Since returning to Georgia Tech, Isbell has also pursued reform in computing education. He has been named the most outstanding instructor at the College, and has been granted the Dean’s Award for singular contribution to the College. The latter was for his work on Threads, Georgia Tech’s new structuring principle for computer science curricula. This work has received international attention and been presented in the academic and popular press. He was also a co-architect of the OMSCS, the first Master of Science in Computer Science that students can earn exclusively through the Massively Open Online Course delivery format. This work has been featured in technical collections and in over 1000 unique media articles. He has recently co-founded the Constellations Center for Equity in Computing, which seeks to broaden participation in the computing fields.

Kate Larson
Kate LarsonKate Larson is a professor in the David R. Cheriton School of Computer Science at the University of Waterloo. Her research interests include artificial intelligence, with a particular focus on preference modelling and incentive issues in multiagent systems.
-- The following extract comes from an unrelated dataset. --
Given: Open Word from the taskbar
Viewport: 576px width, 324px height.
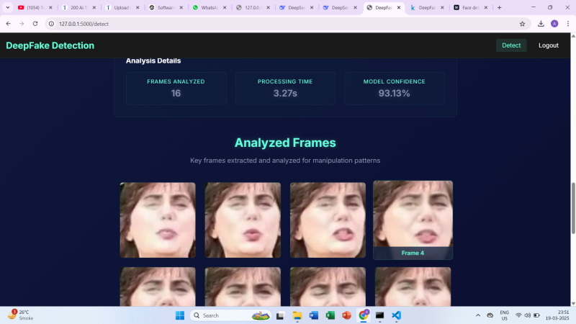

She is the vice-president of CS-Can/Info-Can. Her other past service includes being general co-chair for Autonomous Agents and Multiagent Systems (AAMAS), serving on the board of directors of the International Foundation for AAMAS, councilor for the Association for the Advancement of Artificial Intelligence (AAAI), and is an associate editor for the journals Artificial Intelligence, Journal of Artificial Intelligence Research (JAIR) and Journal of Autonomous Agents and Multiagent Systems.

She received Ph.D. from Carnegie Mellon University and her B.Sc from Memorial University of Newfoundland.

Ran Libeskind-Hadas
Ran Libeskind-Hadas is a professor of computer science and department chair at Harvey Mudd College. His research interests are in the area of algorithms, optical networking, and computational biology. He also works in the development of innovative undergraduate curricula in computer science.

Libeskind-Hadas received the A.B. in applied mathematics from Harvard University and the M.S. and Ph.D. in computer science from the University of Illinois at Urbana-Champaign.


Rachel Pottinger
Rachel Pottinger
Rachel Pottinger is an associate professor in computer science at the University of British Columbia. She received her Ph.D. in computer science from the University of Washington in 2004.  Her main research interest is data management, particularly semantic data integration, how to manage metadata, how to manage data that is currently not well supported by databases, and how to make data easier to understand and explore. She is the winner of the 2007 Anita Borg Institute’s Denice Denton Emerging Leader award.